In addition to these points, the reviewers make numerous additional specific comments, so please be sure to address them all comprehensively in a revision and response.
I applaud the authors for taking on the challenge of using the Peer Community In Registered Reports (PCI-RR) framework to undertake interesting, largely exploratory, analyses. I find the proposed topic of preferences for speaking and singing voices interesting and valid in principle, though it needs some refinement in terms of theoretical and methodological framing. So in principle I support eventual Recommendation of an improved version via PCI-RR.

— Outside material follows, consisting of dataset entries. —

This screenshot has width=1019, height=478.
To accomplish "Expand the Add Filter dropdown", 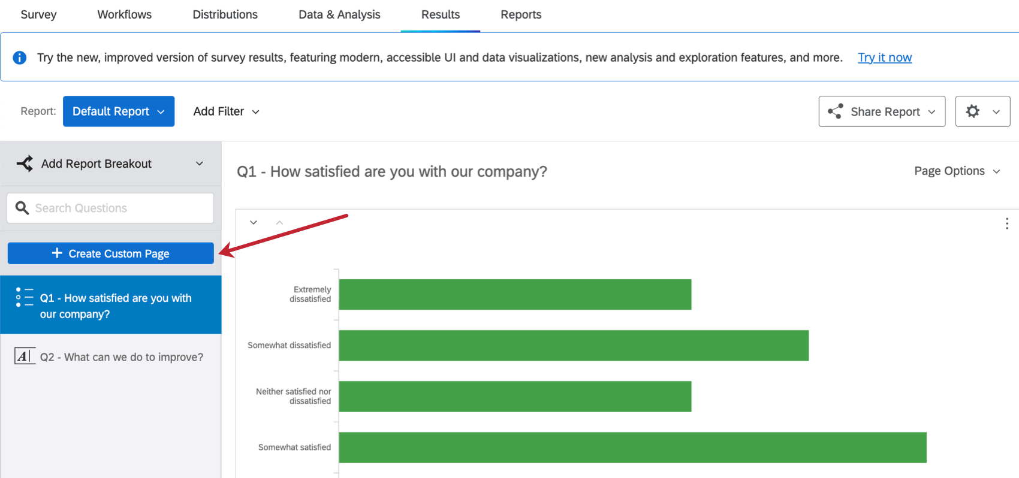I will coord(226,111).
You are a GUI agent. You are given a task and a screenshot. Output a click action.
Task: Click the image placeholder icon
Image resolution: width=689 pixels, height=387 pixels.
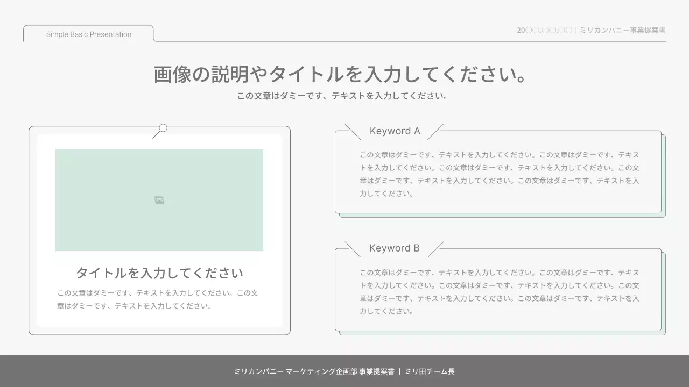coord(159,199)
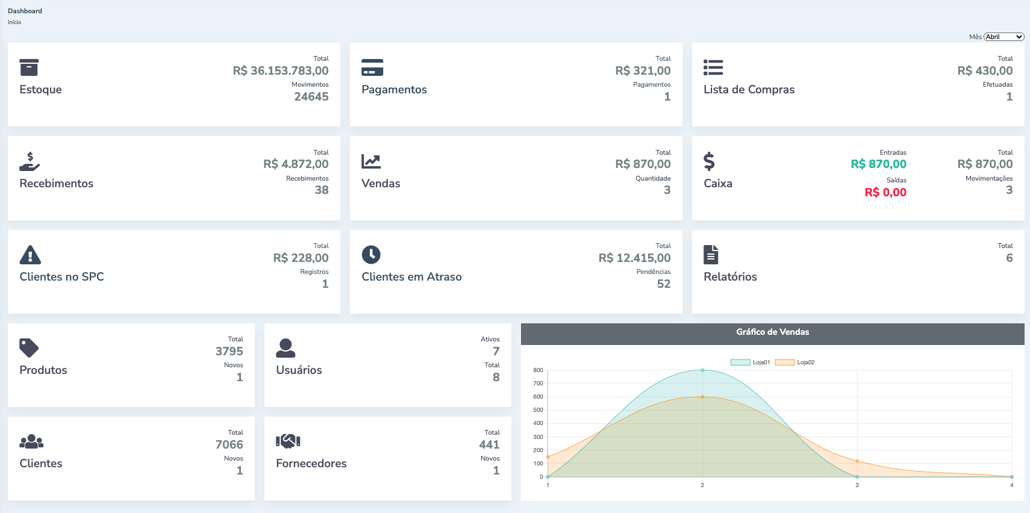Open the Clientes em Atraso card title

pos(411,277)
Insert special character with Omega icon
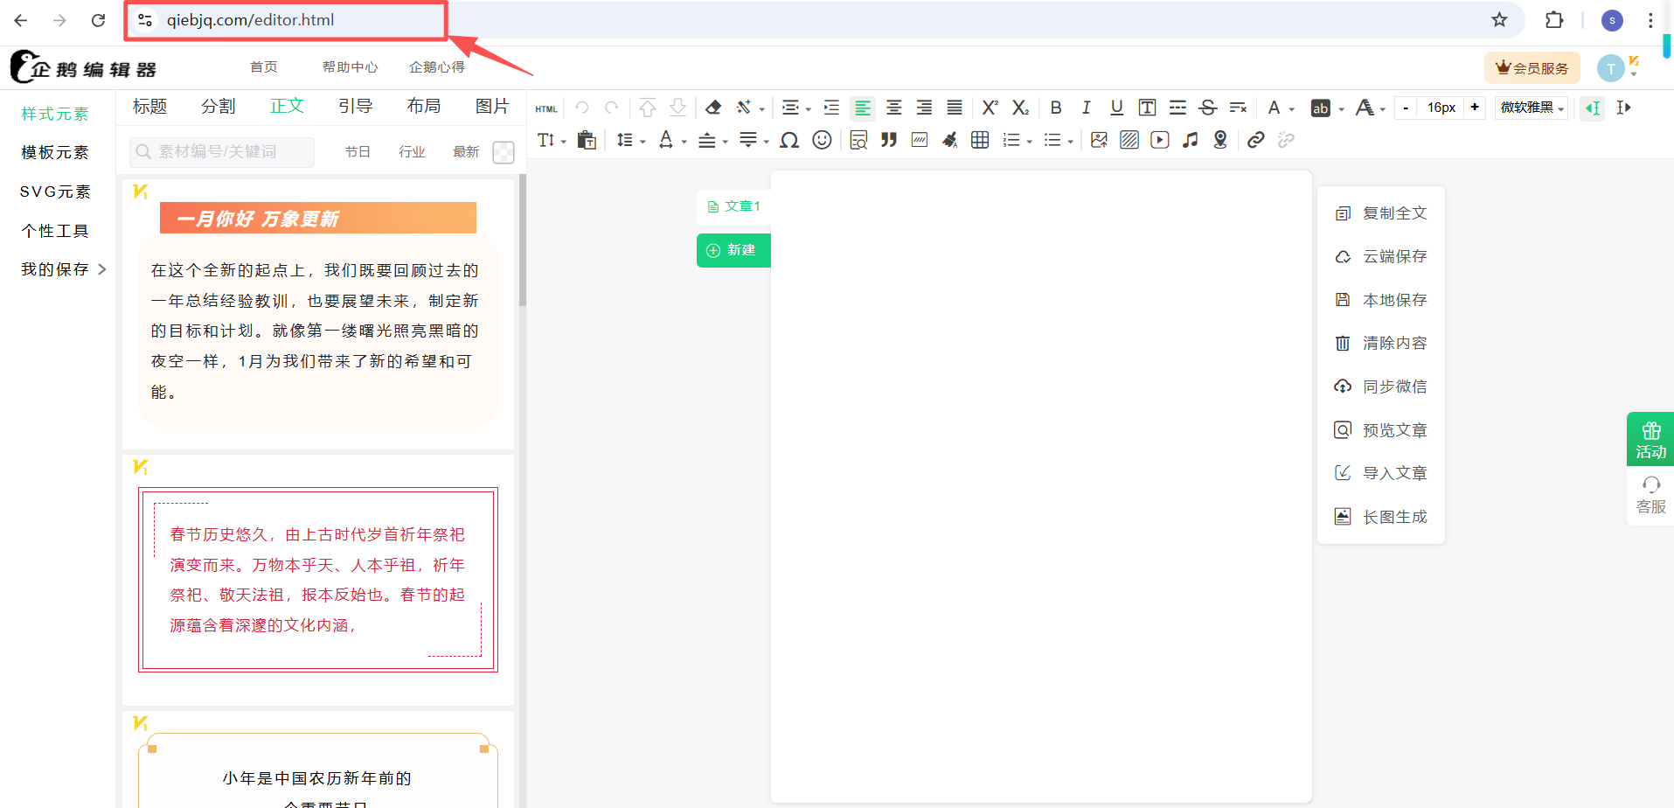This screenshot has height=808, width=1674. (789, 140)
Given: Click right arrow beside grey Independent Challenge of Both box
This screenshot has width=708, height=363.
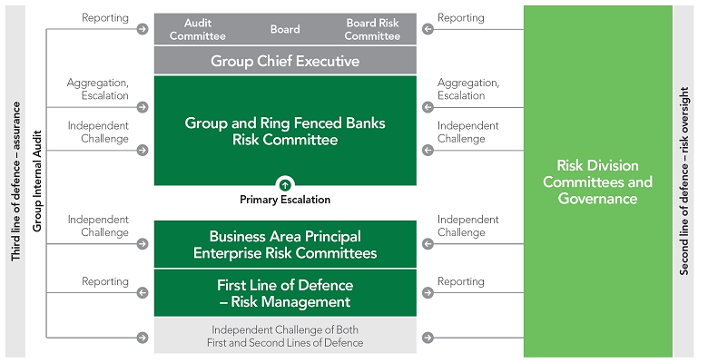Looking at the screenshot, I should click(428, 338).
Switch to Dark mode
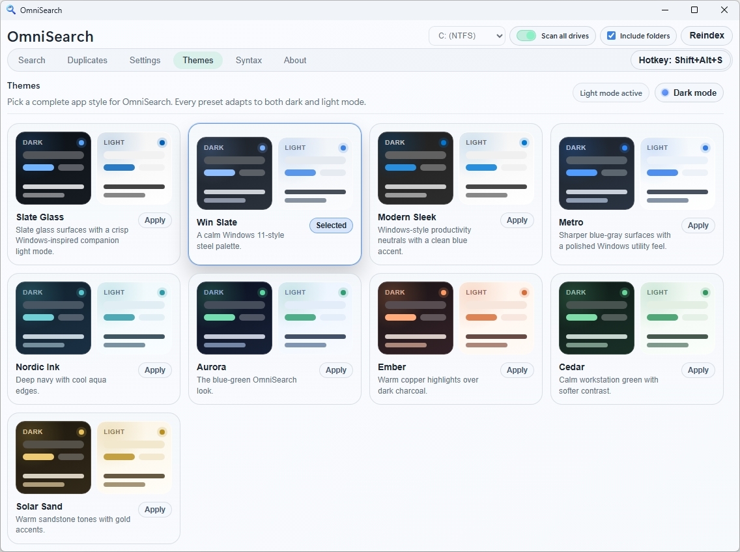 [689, 93]
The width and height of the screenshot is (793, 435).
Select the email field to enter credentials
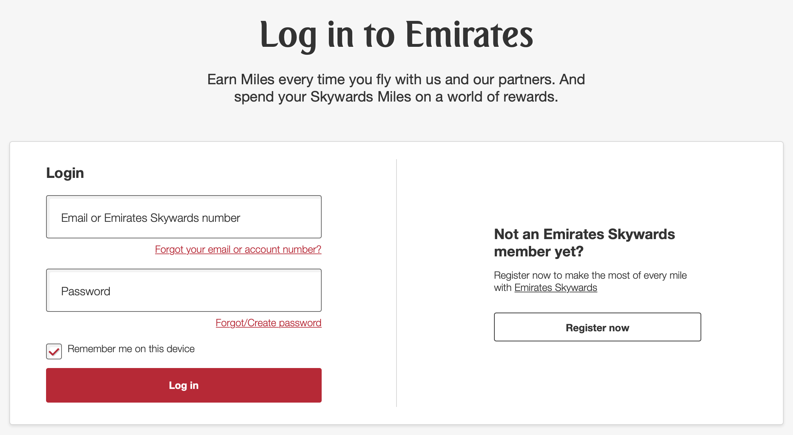point(183,217)
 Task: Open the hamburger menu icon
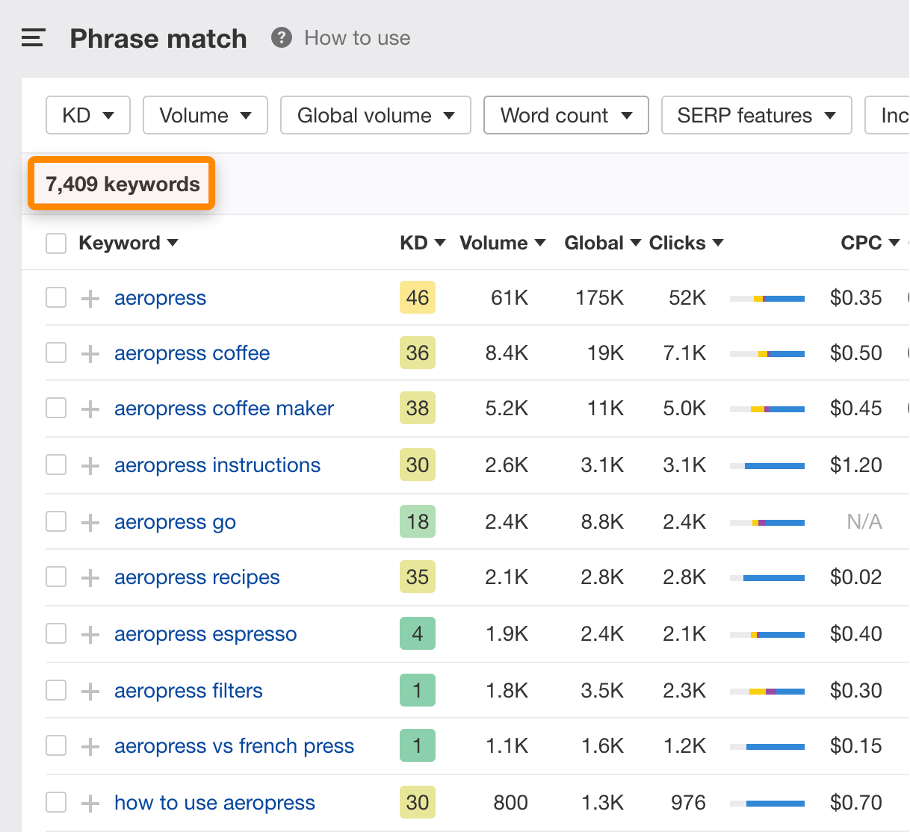point(33,38)
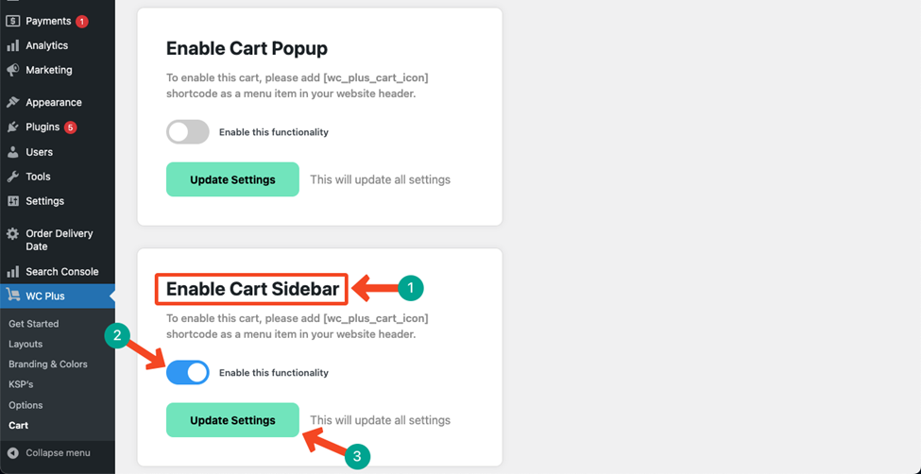Click Update Settings under Cart Sidebar
921x474 pixels.
pyautogui.click(x=232, y=420)
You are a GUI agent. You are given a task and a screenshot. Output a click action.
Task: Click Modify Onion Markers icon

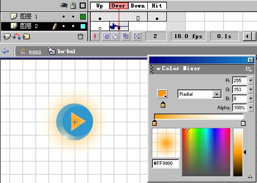(x=137, y=36)
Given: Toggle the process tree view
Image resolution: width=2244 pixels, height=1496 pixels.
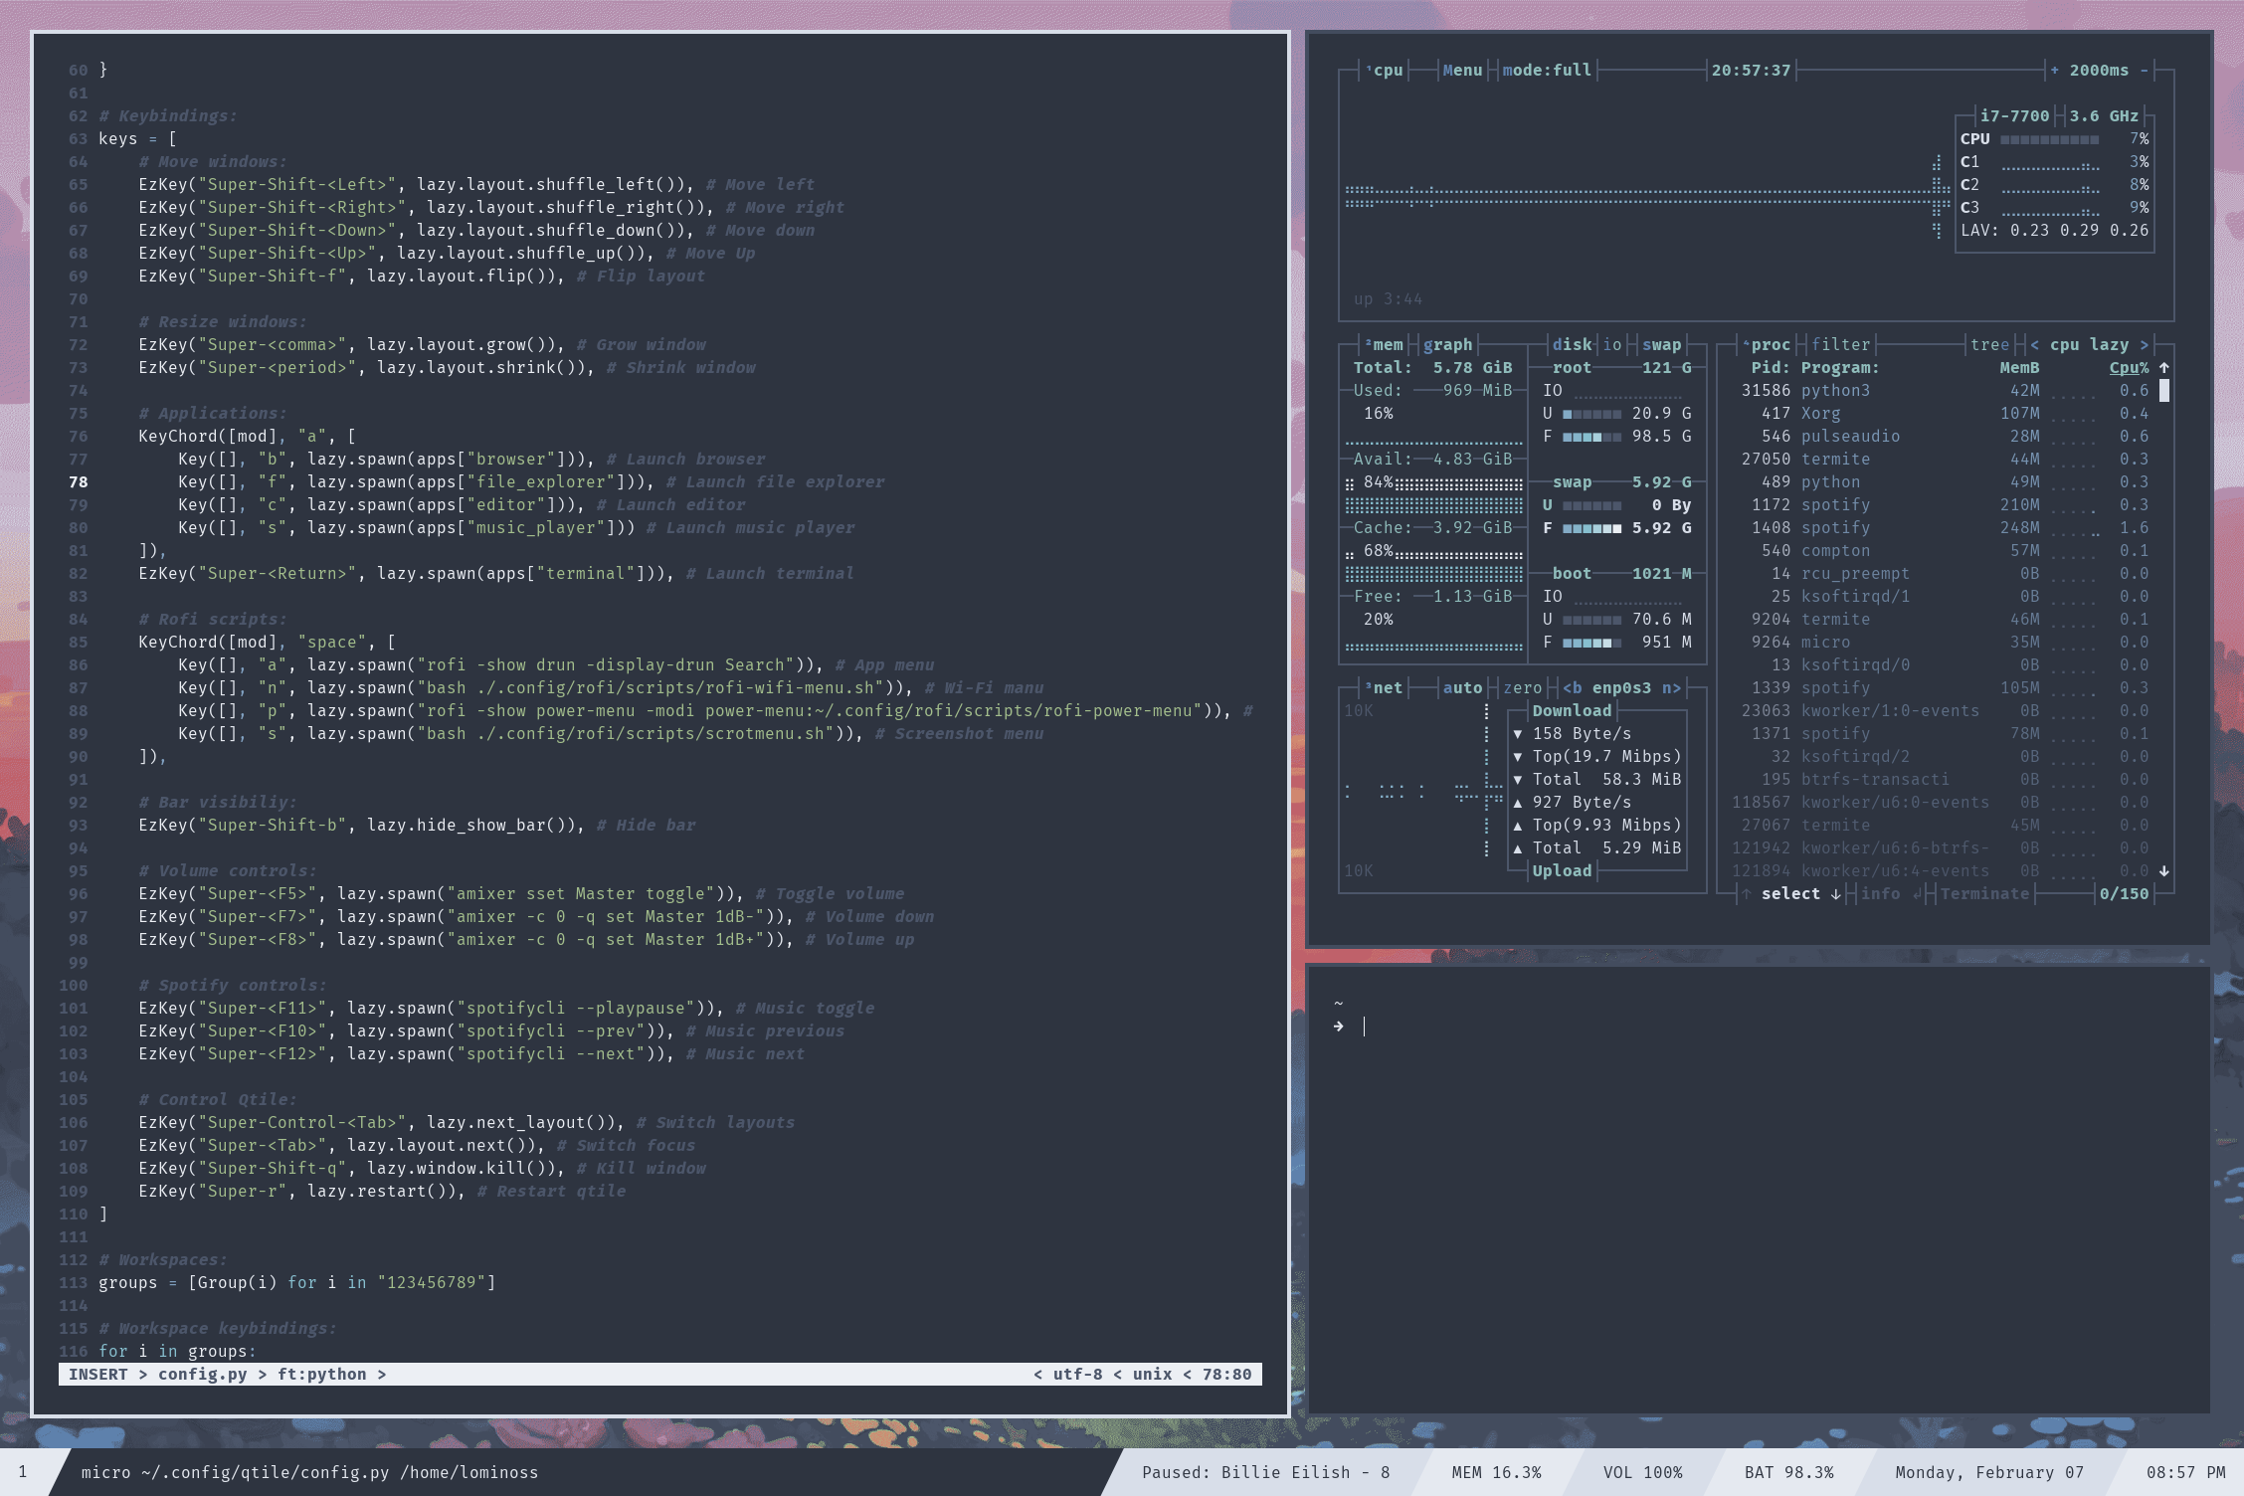Looking at the screenshot, I should 1989,345.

That said, I think the current manuscript needs substantial revisions before it meets the standards of a PCI-RR Stage 1 Protocol. In particular, one of the primary goals of RRs is to clearly separate confirmatory and exploratory analysis. Table 1 does this to an extent, but in the main text confirmatory and exploratory analyses are often mixed within the same section or paragraph such that they are hard to distinguish (e.g., Hypothesis 1.1.3 is described as ““not included in Table 1 because it is exploratory”, and I think the same might apply to hypotheses predicting liking ratings from acoustic features?). I think all exploratory analyses, variables, etc. should be moved to a separate section and clearly labeled (e.g., "Section 3: Exploratory analyses". I also have some concerns about the generalizability of the stimuli and experimental design, which I suggest the authors consider carefully before deciding whether to continue with the current design or revise.
[NB: In a recent submission from my lab (Hadavi et al., Under review), the PCI-RR recommender actually requested during pre-screening that we completely remove all exploratory analyses for this reason. Personally I think this may sometimes be too drastic and overly limit the ability of authors to use PCi-RR for exploratory research, so I have not recommended it for this case.]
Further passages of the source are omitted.